Comment, en vérité, cela serait-il possible après avoir reçu de tels bienfaits de votre propre main ? Un bienfait est une chaîne dorée passée au cou de l’homme au noble cœur. J’ose espérer que vous daignerez penser à moi-même quand je serai au loin et que vous m’inscrirez sur la liste de vos amis intimes. Car bien que je ne puisse les égaler par les services rendus, je puis tout au moins les égaler dans l’affection qu’ils vous témoignent.
Puisse Dieu accroître l’amour de ceux qui vous aiment et frapper de terreur le cœur de vos ennemis. »5
Depuis, un lien d’amitié très étroit rapproche les deux hommes et Louis-Napoléon Bonaparte prend grand soin de l’émir, pourvoyant à toutes ses demandes, lui envoyant un bateau pour le transporter en mer, des voitures pour le conduire sur terre, et l’aidant à acquérir des terrains et des propriétés à Damas.
Lors de son séjour à Paris, Abd el-Kader est choyé. Il se rend à l’opéra où le Tout-Paris des arts et des lettres l’attend. Une ovation l’accompagne à son fauteuil et les femmes agitent des mouchoirs blancs parfumés à son passage. Paris l’adopte. Le lendemain, en Angleterre, le Morning Post s’en fait l’écho. Son séjour parisien est dense ; il rend visite à ses amis, ceux qui l’ont soutenu durant sa captivité. Ses différents hôtes lui montrent Notre-Dame, l’église de la Madeleine, la Bibliothèque nationale, le palais Médicis, l’académie de musique où un concert est donné en son honneur. Au château de Versailles, il est ébloui par les ors de la monarchie, devenue empire. À l’Imprimerie nationale, il est totalement étonné. Alexandre Bellemare, dans son livre consacré à l’émir, le dit « atterré » par la technique, mais Abd el-Kader ne se laisse pas démonter et répond : « J’ai vu hier la maison des canons avec lesquels on renverse les remparts (…) ; je vois aujourd’hui la machine avec laquelle on renverse les rois. Ce qui en sort ressemble à la goutte d’eau venue du ciel : si elle tombe dans le coquillage entr’ouvert, elle produit la perle ; si elle tombe dans la bouche de la vipère, elle produit le venin. »6 Ce que voit l’émir dans ce Paris qui le fête l’impressionne et lui fait mesurer la distance qu’il y a entre ce pays et sa patrie. Partout, il est reçu par les plus grandes personnalités de l’État avec faste et honneur et, sur son chemin, se presse un public nombreux de curieux et d’admirateurs. Abd el-Kader est émerveillé par le train qu’il avait vu passer à Amboise et qu’il découvre lorsqu’il traverse la France pour descendre à Marseille, au moment de se rendre en Turquie. La Sublime Porte ayant donné son accord pour le recevoir, il part pour Brousse (Bursa en turc). Auparavant, à Marseille, il reçoit une partie de la communauté algérienne qui y est établie. Les Algériens se jettent à ses pieds, lui baisent la main, pleurent devant la personnalité du grand homme.

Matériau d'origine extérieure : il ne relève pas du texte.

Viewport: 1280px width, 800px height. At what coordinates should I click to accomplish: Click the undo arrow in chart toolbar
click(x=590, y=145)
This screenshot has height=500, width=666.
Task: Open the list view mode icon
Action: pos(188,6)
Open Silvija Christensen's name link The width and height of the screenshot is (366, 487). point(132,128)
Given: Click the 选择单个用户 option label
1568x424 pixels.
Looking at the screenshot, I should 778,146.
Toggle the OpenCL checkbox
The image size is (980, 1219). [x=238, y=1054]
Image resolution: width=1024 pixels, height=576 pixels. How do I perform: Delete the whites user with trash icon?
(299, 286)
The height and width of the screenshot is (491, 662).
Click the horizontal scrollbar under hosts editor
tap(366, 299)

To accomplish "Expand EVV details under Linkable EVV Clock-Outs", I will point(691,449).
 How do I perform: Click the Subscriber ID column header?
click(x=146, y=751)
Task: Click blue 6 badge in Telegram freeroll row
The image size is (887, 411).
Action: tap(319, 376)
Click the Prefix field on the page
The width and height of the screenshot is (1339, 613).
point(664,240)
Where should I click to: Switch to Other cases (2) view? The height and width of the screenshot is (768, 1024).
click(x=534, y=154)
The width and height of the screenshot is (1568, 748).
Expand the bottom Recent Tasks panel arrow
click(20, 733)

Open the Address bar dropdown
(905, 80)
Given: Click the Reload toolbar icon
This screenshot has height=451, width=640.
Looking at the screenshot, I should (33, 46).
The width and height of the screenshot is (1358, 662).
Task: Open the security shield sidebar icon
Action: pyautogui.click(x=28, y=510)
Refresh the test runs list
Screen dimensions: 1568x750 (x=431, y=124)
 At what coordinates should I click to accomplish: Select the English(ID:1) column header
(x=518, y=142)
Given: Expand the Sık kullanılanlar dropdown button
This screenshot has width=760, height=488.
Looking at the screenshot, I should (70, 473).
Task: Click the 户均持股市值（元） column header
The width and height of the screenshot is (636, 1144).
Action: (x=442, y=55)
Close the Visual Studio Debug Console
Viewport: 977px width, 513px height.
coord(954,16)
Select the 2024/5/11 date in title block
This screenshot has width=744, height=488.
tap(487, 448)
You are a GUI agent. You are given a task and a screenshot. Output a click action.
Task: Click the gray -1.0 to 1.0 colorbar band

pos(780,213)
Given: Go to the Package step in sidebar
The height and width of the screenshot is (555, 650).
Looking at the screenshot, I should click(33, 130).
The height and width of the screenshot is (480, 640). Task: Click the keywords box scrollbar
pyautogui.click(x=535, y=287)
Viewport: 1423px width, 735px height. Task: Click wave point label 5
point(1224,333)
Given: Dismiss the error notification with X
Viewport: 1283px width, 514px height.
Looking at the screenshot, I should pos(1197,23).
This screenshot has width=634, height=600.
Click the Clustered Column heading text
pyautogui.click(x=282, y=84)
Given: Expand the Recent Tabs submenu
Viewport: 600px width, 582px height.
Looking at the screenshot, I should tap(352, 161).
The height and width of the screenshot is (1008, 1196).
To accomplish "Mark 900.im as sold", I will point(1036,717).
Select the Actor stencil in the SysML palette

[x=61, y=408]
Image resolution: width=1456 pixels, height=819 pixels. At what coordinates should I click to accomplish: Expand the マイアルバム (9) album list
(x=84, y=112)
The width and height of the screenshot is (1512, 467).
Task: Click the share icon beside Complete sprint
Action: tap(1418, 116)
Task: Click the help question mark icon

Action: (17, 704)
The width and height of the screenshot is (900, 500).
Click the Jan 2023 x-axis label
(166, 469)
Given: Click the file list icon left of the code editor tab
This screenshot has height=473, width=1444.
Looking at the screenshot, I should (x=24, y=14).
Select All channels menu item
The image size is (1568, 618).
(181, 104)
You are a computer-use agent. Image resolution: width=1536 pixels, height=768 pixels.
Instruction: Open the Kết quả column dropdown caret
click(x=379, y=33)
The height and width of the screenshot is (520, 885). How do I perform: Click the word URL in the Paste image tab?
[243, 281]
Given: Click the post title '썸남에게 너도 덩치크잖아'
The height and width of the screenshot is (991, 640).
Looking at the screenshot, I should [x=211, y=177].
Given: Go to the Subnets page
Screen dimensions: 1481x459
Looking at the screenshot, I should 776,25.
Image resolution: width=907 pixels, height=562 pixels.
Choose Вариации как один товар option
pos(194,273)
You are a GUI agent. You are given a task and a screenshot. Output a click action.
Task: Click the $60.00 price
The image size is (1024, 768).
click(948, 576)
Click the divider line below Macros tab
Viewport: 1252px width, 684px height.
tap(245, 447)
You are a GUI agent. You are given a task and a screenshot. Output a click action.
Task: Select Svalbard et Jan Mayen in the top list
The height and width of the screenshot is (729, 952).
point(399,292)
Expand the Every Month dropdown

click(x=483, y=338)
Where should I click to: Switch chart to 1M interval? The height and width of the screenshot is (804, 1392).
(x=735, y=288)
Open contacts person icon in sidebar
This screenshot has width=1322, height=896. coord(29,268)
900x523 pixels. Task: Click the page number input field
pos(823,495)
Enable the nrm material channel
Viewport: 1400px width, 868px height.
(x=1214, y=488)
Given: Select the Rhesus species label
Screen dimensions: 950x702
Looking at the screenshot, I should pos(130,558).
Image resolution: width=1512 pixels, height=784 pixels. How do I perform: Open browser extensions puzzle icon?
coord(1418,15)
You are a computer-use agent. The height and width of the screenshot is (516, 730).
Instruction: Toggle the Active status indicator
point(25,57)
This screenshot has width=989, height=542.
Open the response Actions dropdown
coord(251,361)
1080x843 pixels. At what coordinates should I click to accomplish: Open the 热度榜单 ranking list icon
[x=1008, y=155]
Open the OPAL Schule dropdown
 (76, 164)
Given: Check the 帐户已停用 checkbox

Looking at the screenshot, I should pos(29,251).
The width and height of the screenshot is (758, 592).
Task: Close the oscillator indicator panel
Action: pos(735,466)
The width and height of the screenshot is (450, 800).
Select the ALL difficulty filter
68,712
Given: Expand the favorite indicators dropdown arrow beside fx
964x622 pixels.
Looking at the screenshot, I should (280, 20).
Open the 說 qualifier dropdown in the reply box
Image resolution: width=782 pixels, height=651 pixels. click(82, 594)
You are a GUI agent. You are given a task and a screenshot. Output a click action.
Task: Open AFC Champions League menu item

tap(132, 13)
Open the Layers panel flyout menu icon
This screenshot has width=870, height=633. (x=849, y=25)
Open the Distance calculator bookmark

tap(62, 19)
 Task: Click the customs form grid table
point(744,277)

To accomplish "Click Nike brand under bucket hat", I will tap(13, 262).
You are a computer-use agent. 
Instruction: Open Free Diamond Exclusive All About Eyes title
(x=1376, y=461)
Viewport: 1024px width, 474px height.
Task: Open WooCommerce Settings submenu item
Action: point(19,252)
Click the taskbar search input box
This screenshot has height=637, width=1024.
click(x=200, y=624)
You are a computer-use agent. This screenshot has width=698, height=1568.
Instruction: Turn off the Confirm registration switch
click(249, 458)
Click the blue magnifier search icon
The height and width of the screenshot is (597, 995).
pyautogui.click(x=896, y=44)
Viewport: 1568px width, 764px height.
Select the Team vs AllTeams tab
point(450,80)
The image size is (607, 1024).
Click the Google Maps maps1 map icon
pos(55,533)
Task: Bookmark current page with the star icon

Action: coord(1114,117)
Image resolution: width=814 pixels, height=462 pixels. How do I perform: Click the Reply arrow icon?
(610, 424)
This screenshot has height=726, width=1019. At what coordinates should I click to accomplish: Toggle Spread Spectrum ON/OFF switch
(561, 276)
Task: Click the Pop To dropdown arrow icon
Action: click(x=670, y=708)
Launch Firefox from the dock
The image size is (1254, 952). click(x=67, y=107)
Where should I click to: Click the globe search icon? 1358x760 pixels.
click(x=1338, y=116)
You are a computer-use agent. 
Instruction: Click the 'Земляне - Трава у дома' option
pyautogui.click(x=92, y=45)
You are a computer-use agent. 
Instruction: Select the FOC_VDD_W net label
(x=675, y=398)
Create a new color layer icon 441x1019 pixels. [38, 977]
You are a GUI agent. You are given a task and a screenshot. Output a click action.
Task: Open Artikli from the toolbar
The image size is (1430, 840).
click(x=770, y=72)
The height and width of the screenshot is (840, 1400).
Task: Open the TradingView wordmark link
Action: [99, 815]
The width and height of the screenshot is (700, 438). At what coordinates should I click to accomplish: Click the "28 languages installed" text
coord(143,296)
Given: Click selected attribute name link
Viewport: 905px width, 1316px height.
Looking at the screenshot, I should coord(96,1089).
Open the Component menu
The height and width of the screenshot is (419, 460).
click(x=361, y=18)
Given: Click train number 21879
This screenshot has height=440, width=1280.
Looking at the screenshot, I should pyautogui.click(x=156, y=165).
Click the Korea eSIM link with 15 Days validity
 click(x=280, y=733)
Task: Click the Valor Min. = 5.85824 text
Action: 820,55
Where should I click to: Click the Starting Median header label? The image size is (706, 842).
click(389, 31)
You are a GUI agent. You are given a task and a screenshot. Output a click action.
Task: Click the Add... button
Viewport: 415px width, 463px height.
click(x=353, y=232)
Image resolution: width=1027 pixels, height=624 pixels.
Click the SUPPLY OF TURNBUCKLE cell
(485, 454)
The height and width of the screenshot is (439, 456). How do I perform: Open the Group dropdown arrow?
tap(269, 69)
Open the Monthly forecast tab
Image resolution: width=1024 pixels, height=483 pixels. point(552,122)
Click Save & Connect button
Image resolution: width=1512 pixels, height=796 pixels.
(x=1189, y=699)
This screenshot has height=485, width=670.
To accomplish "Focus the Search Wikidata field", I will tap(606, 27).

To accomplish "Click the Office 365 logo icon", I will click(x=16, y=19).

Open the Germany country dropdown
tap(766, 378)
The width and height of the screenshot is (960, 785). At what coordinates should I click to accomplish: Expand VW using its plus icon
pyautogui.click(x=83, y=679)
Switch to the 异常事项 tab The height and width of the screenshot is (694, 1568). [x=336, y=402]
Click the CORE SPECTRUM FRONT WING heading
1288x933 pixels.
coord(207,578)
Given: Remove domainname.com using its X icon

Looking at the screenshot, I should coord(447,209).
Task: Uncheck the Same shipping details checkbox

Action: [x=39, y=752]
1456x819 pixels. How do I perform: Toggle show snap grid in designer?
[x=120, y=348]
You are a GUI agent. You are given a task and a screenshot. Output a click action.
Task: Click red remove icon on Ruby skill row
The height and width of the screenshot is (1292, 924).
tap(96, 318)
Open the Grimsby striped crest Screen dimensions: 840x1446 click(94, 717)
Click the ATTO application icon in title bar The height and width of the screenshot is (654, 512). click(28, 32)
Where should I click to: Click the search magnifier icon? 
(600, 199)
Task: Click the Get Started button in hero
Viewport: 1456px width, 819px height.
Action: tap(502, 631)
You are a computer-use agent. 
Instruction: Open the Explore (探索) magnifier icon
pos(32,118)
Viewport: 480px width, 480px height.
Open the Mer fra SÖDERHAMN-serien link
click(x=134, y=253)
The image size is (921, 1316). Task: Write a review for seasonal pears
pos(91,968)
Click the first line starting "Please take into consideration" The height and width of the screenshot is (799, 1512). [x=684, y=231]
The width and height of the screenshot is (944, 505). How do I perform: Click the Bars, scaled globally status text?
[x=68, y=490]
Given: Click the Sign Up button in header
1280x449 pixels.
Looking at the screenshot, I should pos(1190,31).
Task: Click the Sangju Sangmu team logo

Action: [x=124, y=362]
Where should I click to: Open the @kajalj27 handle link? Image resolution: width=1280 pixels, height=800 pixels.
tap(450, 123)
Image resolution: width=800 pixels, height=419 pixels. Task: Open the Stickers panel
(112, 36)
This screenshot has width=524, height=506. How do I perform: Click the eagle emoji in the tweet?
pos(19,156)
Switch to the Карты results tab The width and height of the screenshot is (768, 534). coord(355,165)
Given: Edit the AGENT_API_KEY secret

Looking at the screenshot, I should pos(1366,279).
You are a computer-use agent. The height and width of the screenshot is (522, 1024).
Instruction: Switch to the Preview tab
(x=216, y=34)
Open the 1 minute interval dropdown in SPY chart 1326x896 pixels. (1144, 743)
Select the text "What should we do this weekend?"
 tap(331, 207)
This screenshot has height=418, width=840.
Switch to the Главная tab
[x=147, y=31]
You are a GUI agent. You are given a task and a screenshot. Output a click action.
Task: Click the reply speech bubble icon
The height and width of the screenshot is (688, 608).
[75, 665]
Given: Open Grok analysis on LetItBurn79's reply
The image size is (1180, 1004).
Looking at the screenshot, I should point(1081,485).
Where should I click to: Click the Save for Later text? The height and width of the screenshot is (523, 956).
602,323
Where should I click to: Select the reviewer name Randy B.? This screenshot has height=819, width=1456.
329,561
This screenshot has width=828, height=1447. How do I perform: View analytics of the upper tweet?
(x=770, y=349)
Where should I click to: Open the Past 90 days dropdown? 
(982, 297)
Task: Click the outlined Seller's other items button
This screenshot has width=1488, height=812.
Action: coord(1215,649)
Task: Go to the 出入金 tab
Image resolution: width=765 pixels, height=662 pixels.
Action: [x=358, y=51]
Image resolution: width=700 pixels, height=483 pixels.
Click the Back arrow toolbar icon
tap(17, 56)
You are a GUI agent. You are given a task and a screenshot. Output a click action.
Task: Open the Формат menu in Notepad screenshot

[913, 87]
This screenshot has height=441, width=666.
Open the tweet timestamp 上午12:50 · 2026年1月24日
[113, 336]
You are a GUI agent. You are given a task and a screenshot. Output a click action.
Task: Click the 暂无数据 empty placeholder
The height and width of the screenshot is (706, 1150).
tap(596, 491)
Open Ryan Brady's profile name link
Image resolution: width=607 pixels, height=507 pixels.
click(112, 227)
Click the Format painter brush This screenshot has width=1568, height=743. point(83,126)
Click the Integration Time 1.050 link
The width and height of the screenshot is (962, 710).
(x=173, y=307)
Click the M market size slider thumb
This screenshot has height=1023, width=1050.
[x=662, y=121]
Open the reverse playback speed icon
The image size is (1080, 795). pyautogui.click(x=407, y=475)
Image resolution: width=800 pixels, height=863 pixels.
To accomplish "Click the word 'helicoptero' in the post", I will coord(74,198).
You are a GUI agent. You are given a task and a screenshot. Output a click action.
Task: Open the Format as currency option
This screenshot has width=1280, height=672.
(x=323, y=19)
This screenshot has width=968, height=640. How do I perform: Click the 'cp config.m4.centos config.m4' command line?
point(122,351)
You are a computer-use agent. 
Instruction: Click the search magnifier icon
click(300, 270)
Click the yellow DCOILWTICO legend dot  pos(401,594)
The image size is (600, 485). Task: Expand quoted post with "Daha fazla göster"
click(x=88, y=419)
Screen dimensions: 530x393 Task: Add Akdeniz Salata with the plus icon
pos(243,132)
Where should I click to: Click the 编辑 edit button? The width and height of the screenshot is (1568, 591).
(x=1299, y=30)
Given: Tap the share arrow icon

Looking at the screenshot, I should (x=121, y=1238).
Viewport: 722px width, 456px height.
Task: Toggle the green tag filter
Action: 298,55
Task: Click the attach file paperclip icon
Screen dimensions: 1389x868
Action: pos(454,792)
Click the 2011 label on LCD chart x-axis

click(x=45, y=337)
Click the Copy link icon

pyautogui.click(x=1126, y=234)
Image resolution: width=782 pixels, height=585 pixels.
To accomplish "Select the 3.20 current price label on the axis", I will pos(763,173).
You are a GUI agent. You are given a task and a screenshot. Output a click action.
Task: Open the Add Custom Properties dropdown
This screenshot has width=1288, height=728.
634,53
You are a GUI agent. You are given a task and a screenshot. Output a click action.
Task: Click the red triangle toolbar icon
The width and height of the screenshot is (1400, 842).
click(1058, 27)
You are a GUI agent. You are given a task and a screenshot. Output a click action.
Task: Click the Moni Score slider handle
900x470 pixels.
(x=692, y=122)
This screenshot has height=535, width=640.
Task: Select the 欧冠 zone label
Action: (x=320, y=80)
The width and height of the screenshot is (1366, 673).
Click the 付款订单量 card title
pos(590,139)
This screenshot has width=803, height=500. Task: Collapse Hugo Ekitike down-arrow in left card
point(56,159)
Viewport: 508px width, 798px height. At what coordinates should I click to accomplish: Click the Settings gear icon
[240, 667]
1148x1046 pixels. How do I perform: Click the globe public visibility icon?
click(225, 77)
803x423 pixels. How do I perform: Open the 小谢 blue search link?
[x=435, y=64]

C’est en homme libre, avec une pension de l’État français, qu’il se rend enfin en terre musulmane.
1. Lettre au colonel Rivet, Archives d’outre-mer, Aix-en-Provence. (N.d.A.)
2. Lettre de l’émir à Napoléon, publiée dans le journal Akhbar daté du 4 janvie 1849. (N.d.A.)
3. Ahmed Bouyerdene, op. cit. (N.d.A.)
4. Ahmed Bouyerdene, op. cit. (N.d.A.)
5. Bruno Étienne, op. cit. (N.d.A.)
6. Alexandre Bellemare, op. cit. (N.d.A.)